In questo periodo estivo ci sono varie possibilità di avere un rapporto più personale e profondo con la natura. Un primo approccio è quello di immergersi in essa per ritemprarci. Non a caso già Cicerone, nel De legibus, aveva affermato: «Non c’è niente di meglio per la quiete dell’animo che la natura». Una seconda modalità è quella estetica di chi si sofferma con calma a scoprire la bellezza di quanto ci circonda e che spesso sottovalutiamo: un fiore, un tramonto, ecc. Ancora più ricca è la visione che offre lo sguardo di fede che in ogni realtà può scoprire Dio. Esemplari sono il Cantico delle creature di san Francesco che loda il Signore per frate fuoco, sorella luna e il sole «che ha di Te significazione», oppure il Metastasio: «Ovunque il guardo giro immenso Dio ti vedo, nelle opere tue ti ammiro».
Il vangelo di oggi ci presenta il terzo grande discorso di Gesù, chiamato dagli studiosi “delle parabole” perché il esso il Signore parlò alla folla «di molte cose in parabole» (Mt 13,3), le quali hanno spesso come quadro immaginativo l’universo naturale e umano familiare agli ascoltatori, in particolare l’agricoltura e la pesca.
«Quel giorno Gesù uscì di casa e sedette in riva al mare.
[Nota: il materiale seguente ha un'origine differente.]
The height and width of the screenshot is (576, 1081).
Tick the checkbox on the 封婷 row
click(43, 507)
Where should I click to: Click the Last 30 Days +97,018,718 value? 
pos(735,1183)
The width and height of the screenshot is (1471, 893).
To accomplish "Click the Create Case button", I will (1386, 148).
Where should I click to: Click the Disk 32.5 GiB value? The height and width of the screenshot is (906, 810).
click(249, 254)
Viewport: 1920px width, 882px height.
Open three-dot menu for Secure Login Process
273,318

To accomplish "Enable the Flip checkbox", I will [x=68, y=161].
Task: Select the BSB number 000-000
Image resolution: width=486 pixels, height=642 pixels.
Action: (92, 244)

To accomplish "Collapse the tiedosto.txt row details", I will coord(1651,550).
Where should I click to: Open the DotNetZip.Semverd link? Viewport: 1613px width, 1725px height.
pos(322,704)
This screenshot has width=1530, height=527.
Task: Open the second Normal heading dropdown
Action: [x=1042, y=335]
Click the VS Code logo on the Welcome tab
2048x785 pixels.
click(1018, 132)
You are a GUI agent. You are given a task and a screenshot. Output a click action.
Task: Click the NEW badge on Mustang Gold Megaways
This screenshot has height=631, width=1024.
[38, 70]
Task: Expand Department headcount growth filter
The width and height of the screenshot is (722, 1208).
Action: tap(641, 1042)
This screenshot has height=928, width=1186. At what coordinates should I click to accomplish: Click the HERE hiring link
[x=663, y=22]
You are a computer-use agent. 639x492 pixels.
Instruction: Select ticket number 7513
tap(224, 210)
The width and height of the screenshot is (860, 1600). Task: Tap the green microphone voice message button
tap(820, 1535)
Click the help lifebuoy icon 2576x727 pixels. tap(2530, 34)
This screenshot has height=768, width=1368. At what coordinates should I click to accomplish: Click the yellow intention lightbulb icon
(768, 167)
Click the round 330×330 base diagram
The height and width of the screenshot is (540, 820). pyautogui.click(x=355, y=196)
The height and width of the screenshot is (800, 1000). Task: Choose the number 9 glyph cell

Si cominciò a raccogliere attorno a lui tanta folla. (…) E disse: “Ecco, il seminatore uscì a seminare”» (Mt 13, 1-3). Questo contesto naturale è presente anche nelle altre letture di oggi: «Come la pioggia e la neve scendono dal cielo… così sarà della parola di Dio uscita dalla mia bocca» (Is 8, 10-11); «la creazione stessa attende con impazienza la rivelazione dei figli di Dio» (Rm 8,19).
Una suggestiva raffigurazione della parabola del buon seminatore al tramonto la ha dipinta, in diversi suoi quadri, Vincent Van Gogh. La prima risale al 1888, dipinta nel Sud della Francia, in Provenza, nel mese di giugno, quando il grano è maturo e biondeggia sotto il sole cocente. Scrive il gesuita padre Andrea dall’Asta:
«Alla destra, un contadino, con un abito azzurro e un cappello di paglia sul capo, con passo deciso e solenne e con lo sguardo proteso in avanti, sta seminando in un campo arato, trattato con venature ocra, azzurre, viola e blu. Con il braccio sinistro tiene a tracolla il sacco della semina, mentre col braccio destro sparge il frumento con un ampio gesto. Alcuni corvi si stanno nutrendo dei semi che cadono a terra. Sullo sfondo, si staglia il disco solare, protagonista dell’intera scena. Mentre scende lentamente, con un giallo infuocato, i suoi raggi si diffondono nel cielo, generando forza, energia, movimento. Tra il campo arato e il cielo chiude l’orizzonte una striscia di grano già maturo. Sorge immediatamente una domanda. Dal punto di vista agricolo, prima si ara, poi si semina e infine si raccoglie. In che modo è possibile interpretare questa discrepanza temporale? Immediatamente, il nostro pensiero va alla parabola del buon seminatore che sparge il seme in diverse tipologie di terreno, di cui una sola è in grado di accogliere quello che porta frutto. Nella parabola evangelica colpisce la fiducia del seminatore che getta il seme malgrado sia consapevole che molta semente andrà perduta in terreni inadatti. Tuttavia, egli è animato dalla fiducia che il seme caduto nella terra buona porti molto frutto. Nella tela di van Gogh, all’orizzonte il grano è già maturo. È come se il pittore rappresentasse il desiderio del contadino di vedere il frutto del proprio lavoro, quando ancora sta seminando e mentre cala la sera».
È significativo che papa Leone XIV durante l’udienza generale in piazza San Pietro di mercoledì 21 maggio 2025, la prima del suo pontificato, presentando una catechesi sulla parabola del buon seminatore (Mt 13,3), abbia anche meditato su questo celebre quadro in questi termini:
«Ho in mente quel bellissimo dipinto di Van Gogh: Il seminatore al tramonto. Quell’immagine del seminatore sotto il sole cocente mi parla anche della fatica del contadino. E mi colpisce che, alle spalle del seminatore, Van Gogh ha rappresentato il grano già maturo. Mi sembra proprio un’immagine di speranza: in un modo o nell’altro, il seme ha già portato frutto. Non sappiamo bene come, ma è così. Al centro della scena, però, non c’è il seminatore, che sta di lato, ma tutto il dipinto è dominato dall’immagine del sole, forse per ricordarci che è Dio a muovere la storia, anche se talvolta ci sembra assente o distante. È il sole che scala le zolle della terra e fa maturare il seme».